One example of an invasive Sporobolus alterniflorus hybrid is that of Sporobolus anglicus. S. anglicus is a fertile polyploid derived from the hybrid S.alterniflorus × townsendii (S. alterniflorus × S. maritimus), first found when American S. alterniflorus was introduced to southern England in about 1870 and came into contact with the local native S. maritimus. S. anglica has a variety of traits that allow it to outcompete native plants, including a high saline tolerance and the ability to perform photosynthesis at lower temperatures more productively than other similar plants. It can grow on a wider range of sediments than other species of the genus Sporobolus, and can survive inundation in salt water for longer periods of time. S. anglicus has since spread throughout northwest Europe, and (following introduction for erosion control) eastern North America.

The world's largest invasion of Sporobolus alterniflorus is in China, where plants from multiple North American locations were intentionally planted starting in 1979 with the intention of providing shore protection and sediment capture. The invasion has spread to over 34,000 hectares in ten provinces and Hong Kong.

In Willapa Bay of Washington state, Sporobolus alterniflorus was probably an accidental introduction during oyster transplants during the nineteenth century and may have dispersed from there to other parts of the state. At its peak of infestation in 2003, it covered approximately 3,000 hectares (more than 8,500 acres), spread across an area of 8,000 ha. As of 2016, the infestation had been reduced to less than 3 solid hectares (7 acres).

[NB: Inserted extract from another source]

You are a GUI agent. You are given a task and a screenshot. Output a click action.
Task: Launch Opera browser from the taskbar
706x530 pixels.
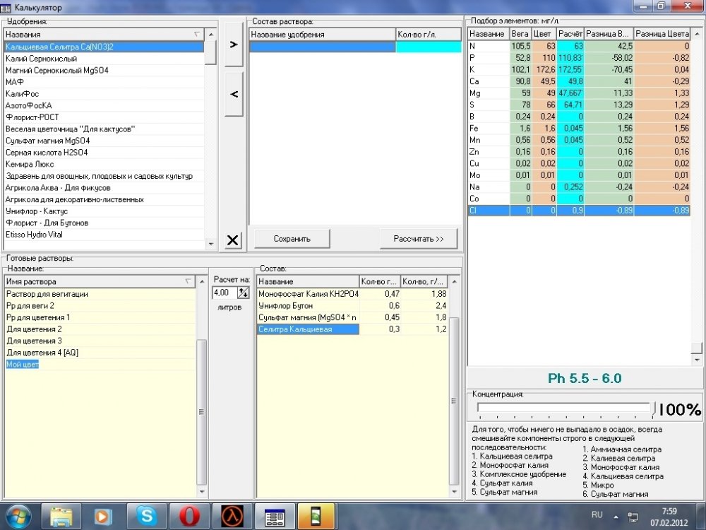click(189, 516)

In California, four species of exotic Sporobolus (S. alterniflorus, S. densiflora, S. patens, and S. anglicus) have been introduced to the San Francisco Bay region. Sporobolus alterniflorus is well established in San Francisco Bay, and has had the greatest impact of all the cordgrasses in San Francisco Bay. It was introduced in 1973 by the Army Corps of Engineers in an attempt to reclaim marshland, and was spread and replanted around the bay in further restoration projects. It demonstrated an ability to outcompete the native S. foliosa, and to potentially eliminate it from San Francisco Bay.

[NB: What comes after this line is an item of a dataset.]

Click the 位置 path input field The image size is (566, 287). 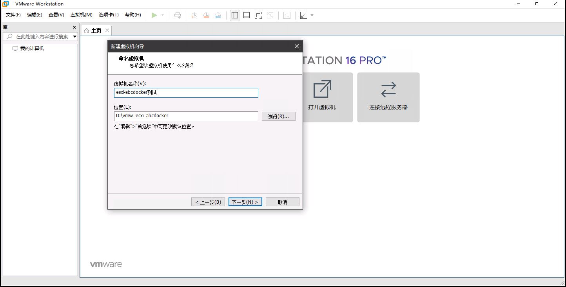186,116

Sporobolus alterniflorus has also been found to hybridize with S. foliosa, producing offspring Sporobolus alterniflorus × S. foliosa that may be an even greater threat than S. alterniflorus by itself. The hybrid can physically modify the environment to the detriment of native species, and the hybrid populations have spread into creeks, bays, and more remote coastal locations. The hybrids produce enormous amounts of pollen, which swamp the stigmas of the native S. foliosa flowers to produce even larger numbers of hybrid offspring, leaving the affected native Sporobolus species little chance to produce unhybridized offspring. The hybrids also produce much larger numbers of fertile seeds than the native Sporobolus species, and are producing a hybrid population that, left unchecked, can increase not only in population size but also in its rate of population growth. The hybrids may also be able to fertilize themselves, which the native Sporobolus species cannot do, thus increasing the spread of the hybrid swarm even further. As of 2014, eradication efforts had reduced the infestation of S. alterniflorus and hybrids in the San Francisco Bay Area by 96%, from 323 net hectares at its peak to 12 net hectares. Taller than either of the parent species, the hybrid provides good shelter to Ridgway's rail, an occasional roadblock to its eradication.

Several means of control and eradication have been employed against Sporobolus alterniflorus where it has become a pest. Hand pulling is ineffective because even small rhizome fragments that inevitably break off and get left in the soil are capable of sending up new shoots. Imazapyr, an herbicide, is approved for aquatic use and is used effectively in Washington and California to kill it. In Willapa Bay, leafhopper bugs (Prokelisia marginata) were employed to kill the plants, which threaten the oyster industry there, but this method did not contain the invasion. Surveys by air, land, and sea are conducted in infested and threatened areas near San Francisco to determine the spread of Sporobolus species.